Existem três aspectos básicos para que se possa administrar o comportamento humano no âmbito organizacional. O primeiro é a necessidade de entender que o comportamento humano é produtor de alterações na natureza, ou seja, as pessoas interagem com o ambiente, transformando-o e modificando a si mesmas. O segundo aspecto é o da identificação das variáveis que influem nas ações humanas. O terceiro e último aspecto é superar a idéia de que essas variáveis são internas, entendendo assim, que o que determina o comportamento das pessoas é também o ambiente na qual ela se encontra.

  • O comportamento organizacional

Comportamento Organizacional consiste no estudo sistemático do comportamento humano e tem como objetivo ajudar a entender as ações realizadas pelas pessoas dentro da organização, verificando os motivos que condicionam tais ações e todas as possíveis alterações que o meio e as relações sociais, ao longo da vida, proporcionam a cada individuo, analisando, por fim, a melhor maneira de lhe dar com esse comportamento dentro de um sistema organizacional.

As finalidades do comportamento organizacional correspondem à explicação, previsão e controle do comportamento humano. A explicaçãorefere-se a identificação das causas ou razões que impulsionaram determinados fatos, acontecimentos ou fenômenos. A previsãoestá direcionada para eventos futuros estabelecendo os resultados alcançados através de uma ação específica. Ocontroleapresenta-se como um objetivo controverso, pois há em si uma dificuldade em monitorar o comportamento do ser humano, o qual é integrante fundamental nas organizações. O controle implica na contribuição mais valiosa que o comportamento organizacional acarreta para o trabalho gerando eficiência.

As pessoas são o maior potencial nas organizações e o desenvolvimento deste potencial se chama comportamento organizacional. Ele parte com o objetivo de ajudar às pessoas, a estrutura, a tecnologia e o ambiente a se combinarem num sistema operacional eficaz. O resultado é um sistema de recompensa que serve aos objetivos humanos, organizacionais e sociais.

O comportamento é o produto da relação entre organismo e seu meio, sendo assim, em certos momentos, pode ocorrer de o meio influenciar para a materialização de um comportamento indesejado na organização, porém quem o realizou não teve convicção de seu ato, já que agiu impensadamente. As organizações tomam suas medidas para contornar esse tipo de situação e fazer com que o funcionário não proceda da mesma maneira outra vez, isso utilizando meios adequados para que não haja ressentimentos e o processo ocorra de forma inversa.

  • O contexto organizacional

Organizações podem ser caracterizadas como sistemas de interpretação do ambiente sendo as construtoras do mesmo através de suas ações. São nelas que os indivíduos desempenham atividades que sozinhos não conseguiriam realizar, sendo o desempenho dos indivíduos aperfeiçoado constantemente por esse contexto.
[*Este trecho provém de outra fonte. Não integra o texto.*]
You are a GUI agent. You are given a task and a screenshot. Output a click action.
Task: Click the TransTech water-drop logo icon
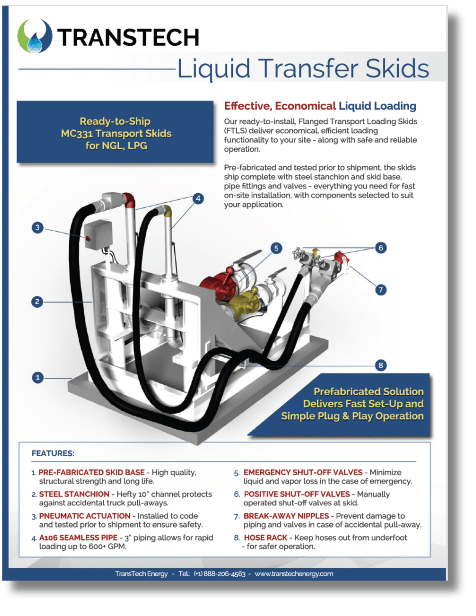click(x=35, y=36)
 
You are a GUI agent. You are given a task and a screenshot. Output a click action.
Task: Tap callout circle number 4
click(x=198, y=199)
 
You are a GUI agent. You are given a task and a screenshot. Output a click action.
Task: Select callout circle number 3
click(x=38, y=228)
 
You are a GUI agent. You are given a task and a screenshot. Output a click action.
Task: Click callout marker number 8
click(x=381, y=365)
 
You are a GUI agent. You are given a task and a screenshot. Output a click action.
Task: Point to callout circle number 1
click(x=38, y=377)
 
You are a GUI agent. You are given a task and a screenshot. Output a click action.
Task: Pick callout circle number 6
click(x=381, y=248)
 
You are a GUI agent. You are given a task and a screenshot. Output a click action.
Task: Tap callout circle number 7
click(x=381, y=290)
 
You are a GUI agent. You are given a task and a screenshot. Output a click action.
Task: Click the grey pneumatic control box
click(x=98, y=235)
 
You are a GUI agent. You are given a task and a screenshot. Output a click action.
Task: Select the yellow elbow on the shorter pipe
click(x=167, y=211)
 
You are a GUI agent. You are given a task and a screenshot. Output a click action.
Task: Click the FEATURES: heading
click(x=53, y=453)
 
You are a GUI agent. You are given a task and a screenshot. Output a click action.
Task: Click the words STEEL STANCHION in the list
click(x=74, y=494)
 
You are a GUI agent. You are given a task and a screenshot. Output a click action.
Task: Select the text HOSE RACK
click(x=265, y=537)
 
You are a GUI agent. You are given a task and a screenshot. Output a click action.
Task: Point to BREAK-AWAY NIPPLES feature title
click(x=286, y=516)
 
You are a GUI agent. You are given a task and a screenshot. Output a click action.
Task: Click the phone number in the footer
click(x=219, y=574)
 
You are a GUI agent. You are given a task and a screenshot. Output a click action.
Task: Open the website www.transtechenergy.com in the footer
click(x=294, y=574)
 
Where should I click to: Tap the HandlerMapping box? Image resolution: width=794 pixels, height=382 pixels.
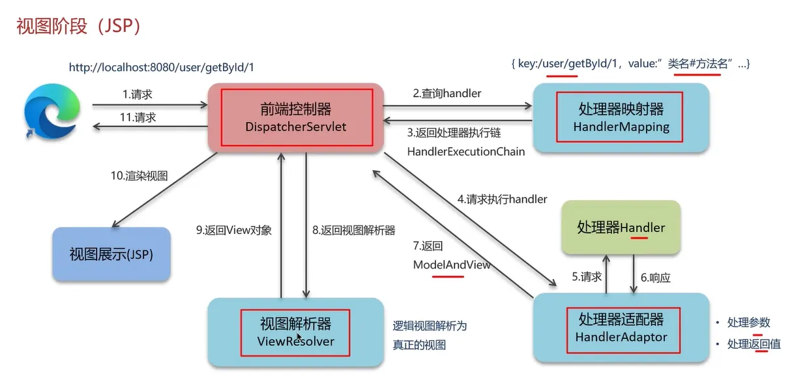pos(621,117)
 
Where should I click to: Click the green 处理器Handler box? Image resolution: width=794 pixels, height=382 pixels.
pos(621,228)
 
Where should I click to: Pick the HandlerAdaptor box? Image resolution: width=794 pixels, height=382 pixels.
pos(621,328)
Há uma relação direta entre organização e indivíduos, entendida como recíproca, a qual depende de fatores como (ambiente interno e externo), estrutura (padrões de relacionamento), e processos (comportamentos estabelecidos pelo meio) para que a organização possa emergir em seus ambientes sociais, concretizando seus objetivos e trazendo benefícios para todos. Podemos assim dizer que o individuo é produto e ao mesmo tempo produtor dos sistemas sociais nos quais está inserido.
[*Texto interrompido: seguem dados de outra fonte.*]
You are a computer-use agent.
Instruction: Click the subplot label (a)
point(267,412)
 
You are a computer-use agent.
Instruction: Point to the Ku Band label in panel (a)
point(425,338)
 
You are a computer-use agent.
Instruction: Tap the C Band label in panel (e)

São as ações humanas que sustentam toda essa estrutura, são elas que movimentam, gerem e realizam todo o trabalho, por isso se torna tão importante seu estudo, visto que todas as pessoas representam a organização na qual se encontram.
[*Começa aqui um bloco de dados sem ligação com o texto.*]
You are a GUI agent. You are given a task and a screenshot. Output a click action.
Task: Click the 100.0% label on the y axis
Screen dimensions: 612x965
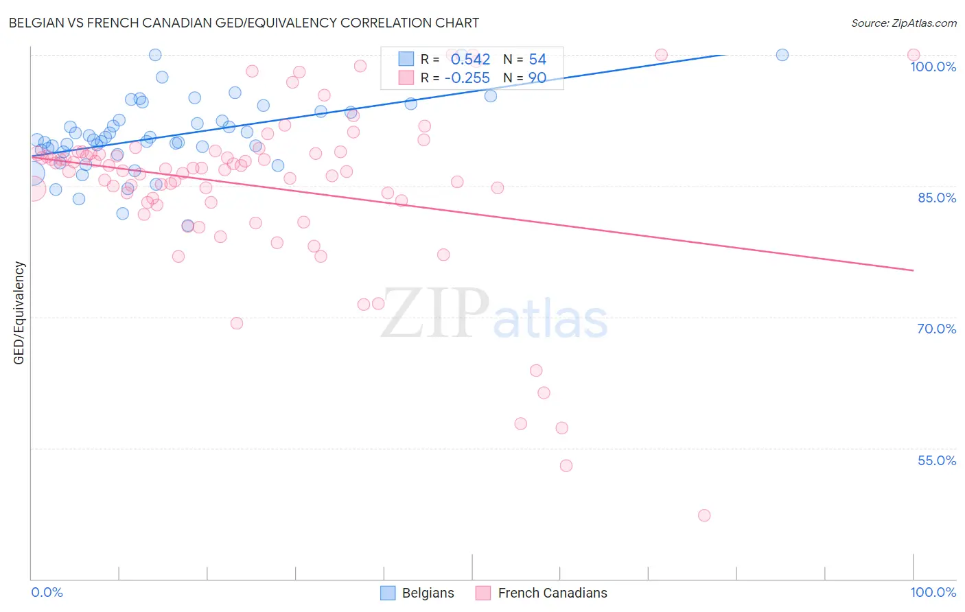(933, 67)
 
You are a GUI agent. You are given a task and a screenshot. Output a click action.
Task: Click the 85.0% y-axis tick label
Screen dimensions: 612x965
(936, 198)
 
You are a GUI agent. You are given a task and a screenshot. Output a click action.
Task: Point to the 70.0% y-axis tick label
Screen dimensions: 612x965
(936, 329)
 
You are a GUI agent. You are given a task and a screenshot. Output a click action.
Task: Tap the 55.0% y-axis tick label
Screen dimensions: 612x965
(936, 460)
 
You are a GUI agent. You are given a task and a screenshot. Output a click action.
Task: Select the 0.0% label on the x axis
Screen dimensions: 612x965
(47, 592)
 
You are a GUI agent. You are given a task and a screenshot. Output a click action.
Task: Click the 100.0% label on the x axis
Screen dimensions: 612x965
(933, 592)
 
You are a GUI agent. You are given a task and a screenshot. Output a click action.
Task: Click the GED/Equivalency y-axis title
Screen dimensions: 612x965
(19, 313)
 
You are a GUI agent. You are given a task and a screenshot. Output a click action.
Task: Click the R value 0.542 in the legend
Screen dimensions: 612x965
(470, 60)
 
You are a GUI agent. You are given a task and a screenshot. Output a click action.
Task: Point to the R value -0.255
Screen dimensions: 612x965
(467, 78)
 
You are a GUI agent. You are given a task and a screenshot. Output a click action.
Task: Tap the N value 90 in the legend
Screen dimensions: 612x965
(537, 78)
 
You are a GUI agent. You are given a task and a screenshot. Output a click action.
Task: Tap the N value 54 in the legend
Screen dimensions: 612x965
(537, 60)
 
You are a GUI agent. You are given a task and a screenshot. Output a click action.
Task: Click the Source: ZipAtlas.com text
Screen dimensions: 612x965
(903, 23)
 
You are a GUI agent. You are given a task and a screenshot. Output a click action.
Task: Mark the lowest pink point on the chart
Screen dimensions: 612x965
(704, 515)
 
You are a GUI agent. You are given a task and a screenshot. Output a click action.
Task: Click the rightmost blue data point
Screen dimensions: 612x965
(782, 55)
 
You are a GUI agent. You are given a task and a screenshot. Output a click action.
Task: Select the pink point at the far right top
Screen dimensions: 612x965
(913, 55)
A organização representa a vida das pessoas, desde o início fazemos parte dela, nascemos em hospitais, estudamos em escolas, trabalhamos em empresas e somos da mesma maneira influenciados por elas, de forma que um não conseguiria sobreviver sem o outro.

  • Formular objetivos claros

Formular objetivos claros é essencial para gerir o comportamento humano no meio organizacional. Para alcançar tais objetivos é necessário explicitar os tipos de ações que devem ser apresentadas pelas pessoas, onde os resultados ou situações esperadas serão alcançados por conseqüência das medidas tomadas. Na busca por explicitar as ações, deve-se levar em conta a situação que o individuo está inserido e também as conseqüências e impactos que a mesma provoca dentro da organização.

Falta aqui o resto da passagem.